DESCRIPTION OF THE TASK:
Transcribe exactly, and without pictures, only the lines from the one bearing "Click the Configuration heading" through the final line of the data below.

┌──

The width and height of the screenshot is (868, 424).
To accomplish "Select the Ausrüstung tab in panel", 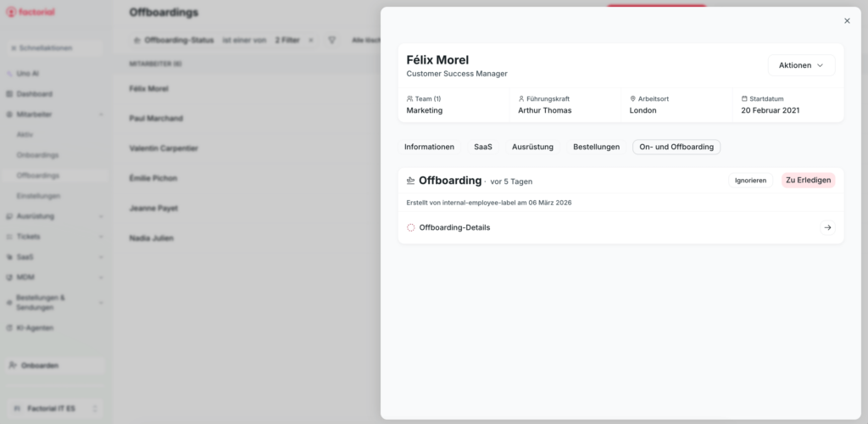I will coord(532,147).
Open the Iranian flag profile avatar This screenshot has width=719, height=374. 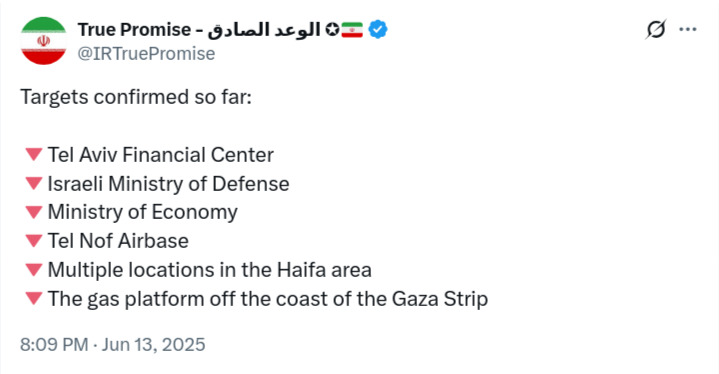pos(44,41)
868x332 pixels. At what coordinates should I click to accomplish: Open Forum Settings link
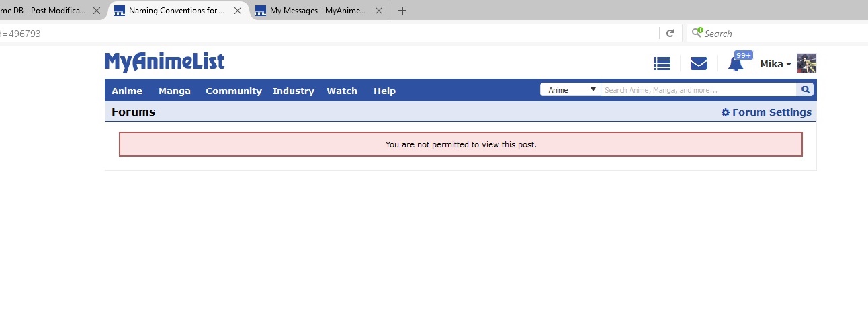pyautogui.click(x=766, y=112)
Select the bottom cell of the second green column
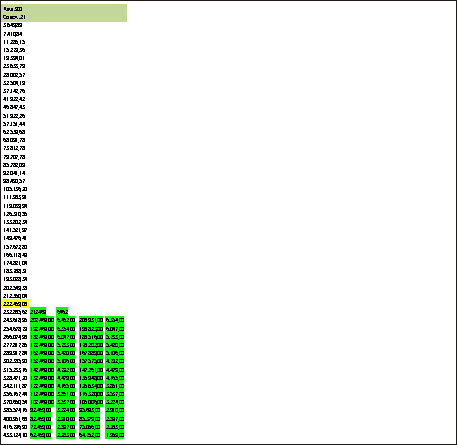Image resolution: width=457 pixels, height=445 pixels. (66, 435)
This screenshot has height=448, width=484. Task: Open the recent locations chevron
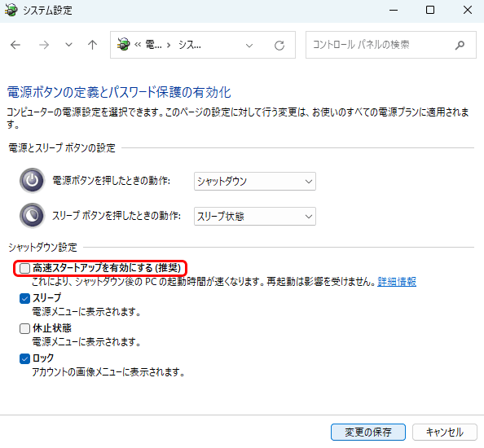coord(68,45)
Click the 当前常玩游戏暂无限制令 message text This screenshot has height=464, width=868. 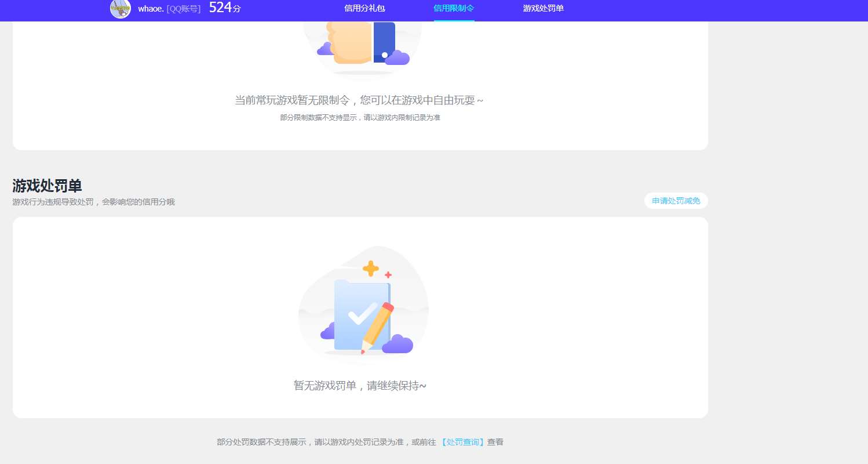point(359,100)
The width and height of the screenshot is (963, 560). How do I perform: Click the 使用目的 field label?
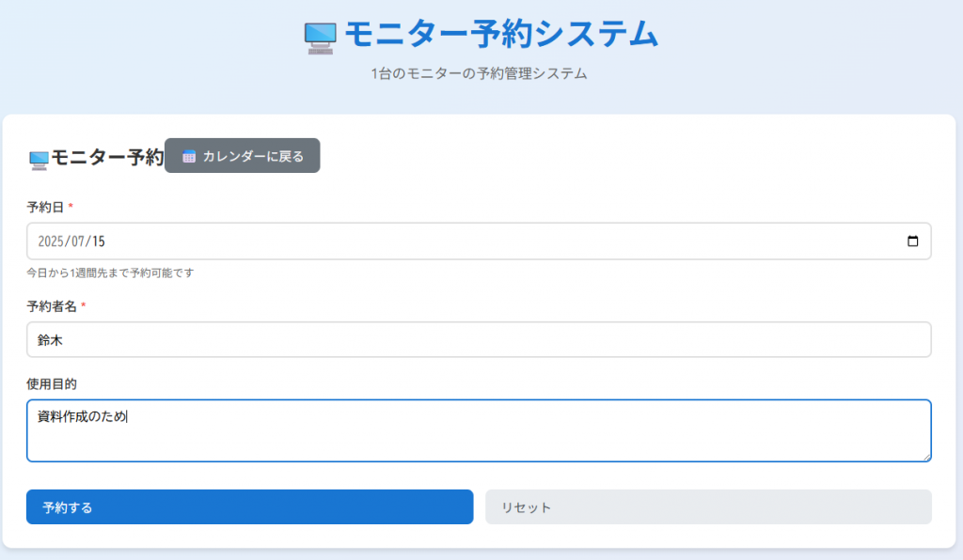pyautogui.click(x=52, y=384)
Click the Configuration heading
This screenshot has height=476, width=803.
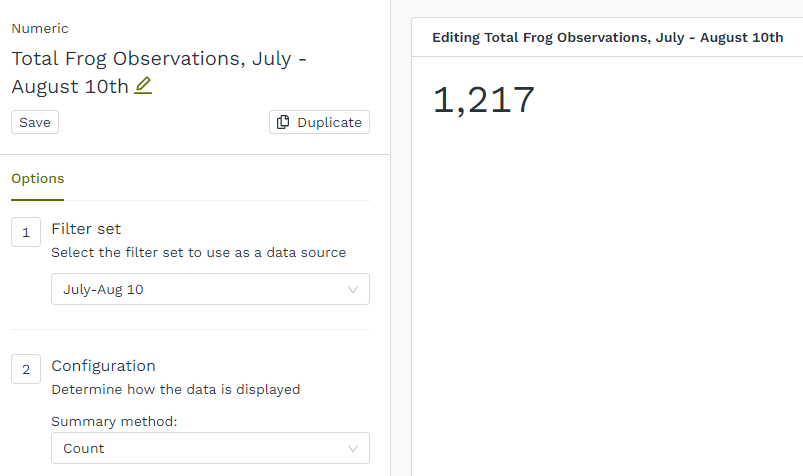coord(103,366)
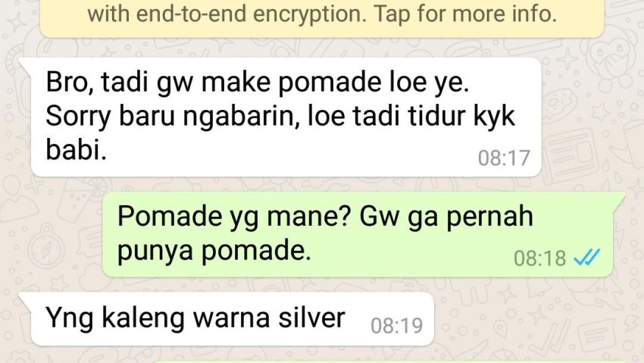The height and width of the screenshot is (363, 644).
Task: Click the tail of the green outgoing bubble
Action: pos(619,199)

└──

EXERCISE ANSWER:
Click the Configuration heading
This screenshot has height=476, width=803.
coord(103,366)
The height and width of the screenshot is (363, 644).
Task: Click the tail of the green outgoing bubble
Action: pos(619,199)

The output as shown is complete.